Again Galbert shrugged. "If he could not deal with me he could not have dealt with kingship. You seemed to have found a way to do both. After I managed to drive you away w
ith the Treaty of Iersen Bridge."
Blaise felt himself losing colour. "You are now going to tell me—"
"That I had a number of reasons for that treaty. Yes, I am. I did. Think, Blaise. Money for this war and a dagger at Ademar's back among the dispossessed of the north. And I finally made you leave Gorhaut, to go where you could become a focus for those who might oppose Ademar. And me," he added as an afterthought.
"Incidentally," Galbert went on, still in that same flat, calm manner, "you are going to need a great deal of money to retake the northern marches, especially after our losses today. Fortunately Lucianna d'Andoria is a widow again. I was planning to have Borsiard killed here if no one in your army managed to do it. I saw her as a possible bride for Ranald if events fell out that way. You'll have to marry her now, which I know will make you almost as happy as it makes her father. With his daughter a queen he might even forego bringing her home to his own bed at intervals." Galbert smiled; Blaise felt slightly faint. "Watch him though, watch Massena Delonghi closely. Between the Correze and Delonghi banks, however, you should be able to deal with Valensa withholding the rest of the payments they owe by the terms of the treaty."
Blaise felt his head beginning to ache, as if he were absorbing blows.
"You are lying, aren't you? Tell me why? What does it gain you now, at this point, to try to make me believe you planned all of this?"

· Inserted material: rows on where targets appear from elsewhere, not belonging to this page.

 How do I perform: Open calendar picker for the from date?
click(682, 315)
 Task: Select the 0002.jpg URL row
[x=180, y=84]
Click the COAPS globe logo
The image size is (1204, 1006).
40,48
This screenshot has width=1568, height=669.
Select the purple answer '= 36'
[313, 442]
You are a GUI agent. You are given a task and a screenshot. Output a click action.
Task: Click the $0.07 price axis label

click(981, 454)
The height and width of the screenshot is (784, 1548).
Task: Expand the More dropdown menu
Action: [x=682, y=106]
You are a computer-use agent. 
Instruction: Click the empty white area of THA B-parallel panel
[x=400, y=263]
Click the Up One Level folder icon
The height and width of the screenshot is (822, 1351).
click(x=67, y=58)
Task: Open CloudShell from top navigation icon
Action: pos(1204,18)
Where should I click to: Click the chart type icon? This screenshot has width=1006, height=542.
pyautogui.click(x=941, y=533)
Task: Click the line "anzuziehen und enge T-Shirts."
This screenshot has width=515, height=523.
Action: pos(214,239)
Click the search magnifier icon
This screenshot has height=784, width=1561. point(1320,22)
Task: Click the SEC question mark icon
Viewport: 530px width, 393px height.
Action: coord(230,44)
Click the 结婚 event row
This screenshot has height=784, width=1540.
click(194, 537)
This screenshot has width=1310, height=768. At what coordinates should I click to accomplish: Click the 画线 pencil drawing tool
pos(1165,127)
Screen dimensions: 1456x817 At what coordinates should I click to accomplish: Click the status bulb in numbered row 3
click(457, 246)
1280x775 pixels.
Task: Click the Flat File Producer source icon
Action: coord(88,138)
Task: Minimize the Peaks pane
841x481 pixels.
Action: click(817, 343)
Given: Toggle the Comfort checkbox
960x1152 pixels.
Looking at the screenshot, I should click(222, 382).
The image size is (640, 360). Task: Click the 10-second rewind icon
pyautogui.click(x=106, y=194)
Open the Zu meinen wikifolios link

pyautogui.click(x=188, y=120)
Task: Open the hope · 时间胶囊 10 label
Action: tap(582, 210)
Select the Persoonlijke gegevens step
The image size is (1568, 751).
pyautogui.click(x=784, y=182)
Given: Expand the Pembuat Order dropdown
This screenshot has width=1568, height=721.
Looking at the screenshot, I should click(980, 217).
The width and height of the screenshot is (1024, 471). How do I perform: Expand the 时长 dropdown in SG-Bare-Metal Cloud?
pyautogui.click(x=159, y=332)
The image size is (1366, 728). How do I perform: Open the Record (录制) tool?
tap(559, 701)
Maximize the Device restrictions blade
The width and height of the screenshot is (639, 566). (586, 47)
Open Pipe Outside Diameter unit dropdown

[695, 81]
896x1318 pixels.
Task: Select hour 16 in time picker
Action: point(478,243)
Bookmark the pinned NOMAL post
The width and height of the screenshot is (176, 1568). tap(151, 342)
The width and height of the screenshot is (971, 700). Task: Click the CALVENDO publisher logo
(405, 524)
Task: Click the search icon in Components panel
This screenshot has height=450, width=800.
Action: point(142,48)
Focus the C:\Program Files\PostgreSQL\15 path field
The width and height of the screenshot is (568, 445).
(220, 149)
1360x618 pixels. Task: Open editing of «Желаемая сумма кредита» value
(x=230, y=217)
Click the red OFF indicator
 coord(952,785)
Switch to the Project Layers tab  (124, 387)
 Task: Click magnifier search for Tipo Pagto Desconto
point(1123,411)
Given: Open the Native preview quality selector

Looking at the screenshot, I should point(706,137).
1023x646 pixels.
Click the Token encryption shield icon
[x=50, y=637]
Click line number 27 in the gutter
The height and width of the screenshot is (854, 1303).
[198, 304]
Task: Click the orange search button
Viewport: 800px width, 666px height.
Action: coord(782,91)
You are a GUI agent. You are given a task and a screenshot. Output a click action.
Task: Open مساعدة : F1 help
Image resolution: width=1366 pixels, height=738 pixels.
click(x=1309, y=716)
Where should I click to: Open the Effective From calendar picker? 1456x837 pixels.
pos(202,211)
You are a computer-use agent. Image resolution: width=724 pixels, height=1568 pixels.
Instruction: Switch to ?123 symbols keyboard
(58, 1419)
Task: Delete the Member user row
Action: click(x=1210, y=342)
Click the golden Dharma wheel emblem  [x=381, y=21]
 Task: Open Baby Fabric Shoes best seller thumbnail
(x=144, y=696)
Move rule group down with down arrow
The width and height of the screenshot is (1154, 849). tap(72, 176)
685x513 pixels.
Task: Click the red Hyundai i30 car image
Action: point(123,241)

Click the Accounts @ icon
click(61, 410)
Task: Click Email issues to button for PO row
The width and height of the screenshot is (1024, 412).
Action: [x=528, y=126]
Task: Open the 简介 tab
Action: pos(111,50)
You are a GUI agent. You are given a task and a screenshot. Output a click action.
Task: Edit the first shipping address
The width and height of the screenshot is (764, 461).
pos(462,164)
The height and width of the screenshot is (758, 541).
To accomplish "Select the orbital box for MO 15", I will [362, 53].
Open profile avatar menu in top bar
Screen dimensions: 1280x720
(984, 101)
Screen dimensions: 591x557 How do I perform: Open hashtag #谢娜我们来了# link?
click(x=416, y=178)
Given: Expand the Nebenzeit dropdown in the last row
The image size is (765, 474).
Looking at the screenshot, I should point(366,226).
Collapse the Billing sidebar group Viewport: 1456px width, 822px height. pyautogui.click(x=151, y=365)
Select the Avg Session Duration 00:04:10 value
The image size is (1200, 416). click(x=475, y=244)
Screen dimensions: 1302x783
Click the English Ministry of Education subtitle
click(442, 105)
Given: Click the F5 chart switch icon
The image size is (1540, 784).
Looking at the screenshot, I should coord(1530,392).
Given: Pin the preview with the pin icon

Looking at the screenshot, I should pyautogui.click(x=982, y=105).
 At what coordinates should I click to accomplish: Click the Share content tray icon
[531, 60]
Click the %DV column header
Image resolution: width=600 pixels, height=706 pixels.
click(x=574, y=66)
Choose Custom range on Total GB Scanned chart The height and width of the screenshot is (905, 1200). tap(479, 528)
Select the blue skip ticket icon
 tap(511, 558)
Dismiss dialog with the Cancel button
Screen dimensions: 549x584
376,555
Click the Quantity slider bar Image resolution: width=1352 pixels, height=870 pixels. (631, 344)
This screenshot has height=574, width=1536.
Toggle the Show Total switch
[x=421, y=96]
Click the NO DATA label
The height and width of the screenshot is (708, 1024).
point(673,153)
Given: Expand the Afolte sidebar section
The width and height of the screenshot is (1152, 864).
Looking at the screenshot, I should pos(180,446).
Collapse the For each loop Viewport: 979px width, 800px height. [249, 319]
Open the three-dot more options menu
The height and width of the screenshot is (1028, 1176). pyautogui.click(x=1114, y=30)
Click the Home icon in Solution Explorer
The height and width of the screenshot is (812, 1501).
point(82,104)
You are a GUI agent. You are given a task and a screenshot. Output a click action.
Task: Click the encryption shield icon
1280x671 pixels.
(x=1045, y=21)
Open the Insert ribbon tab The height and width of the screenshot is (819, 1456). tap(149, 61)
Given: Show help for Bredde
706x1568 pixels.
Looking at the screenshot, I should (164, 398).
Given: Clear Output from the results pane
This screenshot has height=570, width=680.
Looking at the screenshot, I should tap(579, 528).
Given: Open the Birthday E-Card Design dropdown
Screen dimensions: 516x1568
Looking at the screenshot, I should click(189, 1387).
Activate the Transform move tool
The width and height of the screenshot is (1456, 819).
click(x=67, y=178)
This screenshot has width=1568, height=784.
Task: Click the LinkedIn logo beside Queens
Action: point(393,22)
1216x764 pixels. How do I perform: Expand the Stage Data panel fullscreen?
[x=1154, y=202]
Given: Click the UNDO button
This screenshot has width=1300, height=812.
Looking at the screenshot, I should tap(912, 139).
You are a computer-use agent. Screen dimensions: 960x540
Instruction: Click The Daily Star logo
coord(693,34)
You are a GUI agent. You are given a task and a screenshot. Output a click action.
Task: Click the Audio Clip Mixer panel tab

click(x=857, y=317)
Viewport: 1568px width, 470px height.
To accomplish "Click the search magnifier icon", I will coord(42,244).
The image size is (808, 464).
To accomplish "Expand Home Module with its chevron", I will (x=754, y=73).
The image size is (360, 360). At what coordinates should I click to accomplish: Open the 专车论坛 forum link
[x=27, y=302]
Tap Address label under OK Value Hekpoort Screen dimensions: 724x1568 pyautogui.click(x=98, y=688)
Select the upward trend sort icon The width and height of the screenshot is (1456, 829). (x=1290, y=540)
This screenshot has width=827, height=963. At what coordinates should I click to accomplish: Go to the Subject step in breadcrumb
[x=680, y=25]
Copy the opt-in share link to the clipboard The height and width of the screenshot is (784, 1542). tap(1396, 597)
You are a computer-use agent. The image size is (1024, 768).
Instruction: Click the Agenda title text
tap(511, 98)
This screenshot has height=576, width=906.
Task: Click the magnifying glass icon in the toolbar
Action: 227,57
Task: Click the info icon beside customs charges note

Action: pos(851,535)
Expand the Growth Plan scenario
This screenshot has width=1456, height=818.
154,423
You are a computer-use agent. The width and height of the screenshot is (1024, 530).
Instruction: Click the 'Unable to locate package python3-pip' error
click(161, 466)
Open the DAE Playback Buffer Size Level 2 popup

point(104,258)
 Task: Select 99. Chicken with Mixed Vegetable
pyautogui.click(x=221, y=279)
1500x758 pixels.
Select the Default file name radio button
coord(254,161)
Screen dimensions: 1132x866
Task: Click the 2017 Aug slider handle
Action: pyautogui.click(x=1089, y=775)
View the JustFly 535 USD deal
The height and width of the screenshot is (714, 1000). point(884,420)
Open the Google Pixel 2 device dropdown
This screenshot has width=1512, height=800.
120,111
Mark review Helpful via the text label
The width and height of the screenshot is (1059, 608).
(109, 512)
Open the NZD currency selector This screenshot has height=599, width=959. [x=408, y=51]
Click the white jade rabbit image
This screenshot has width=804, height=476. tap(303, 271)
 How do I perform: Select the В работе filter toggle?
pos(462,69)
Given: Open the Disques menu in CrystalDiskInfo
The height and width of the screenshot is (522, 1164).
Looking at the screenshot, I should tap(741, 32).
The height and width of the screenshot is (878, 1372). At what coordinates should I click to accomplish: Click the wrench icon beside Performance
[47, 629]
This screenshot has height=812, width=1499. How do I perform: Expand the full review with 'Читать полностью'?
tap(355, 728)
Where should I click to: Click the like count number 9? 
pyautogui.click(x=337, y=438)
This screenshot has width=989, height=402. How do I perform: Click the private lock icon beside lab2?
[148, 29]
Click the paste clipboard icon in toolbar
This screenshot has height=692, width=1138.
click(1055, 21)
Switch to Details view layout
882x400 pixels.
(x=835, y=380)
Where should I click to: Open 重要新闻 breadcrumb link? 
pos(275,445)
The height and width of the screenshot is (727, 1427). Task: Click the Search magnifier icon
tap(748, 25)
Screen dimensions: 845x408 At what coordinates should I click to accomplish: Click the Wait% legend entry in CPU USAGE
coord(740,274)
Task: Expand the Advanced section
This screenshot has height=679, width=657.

"I didn't plan it all, Blaise, don't be a fool. I am a mortal servant of Corannos, not a god. After you left home for Gotzland and Portezza I thought Fulk de Savaric and some of the other northern barons would send men after you with an offer of kingship. I didn't expect you to step forward yourself the way you did. I didn't know you had so much… rashness in you. I did consider that you might end up in Arbonne at some point, if only because you knew I would be coming here, but I didn't know how much… influence they would have on you. That, I will admit, has been a surprise."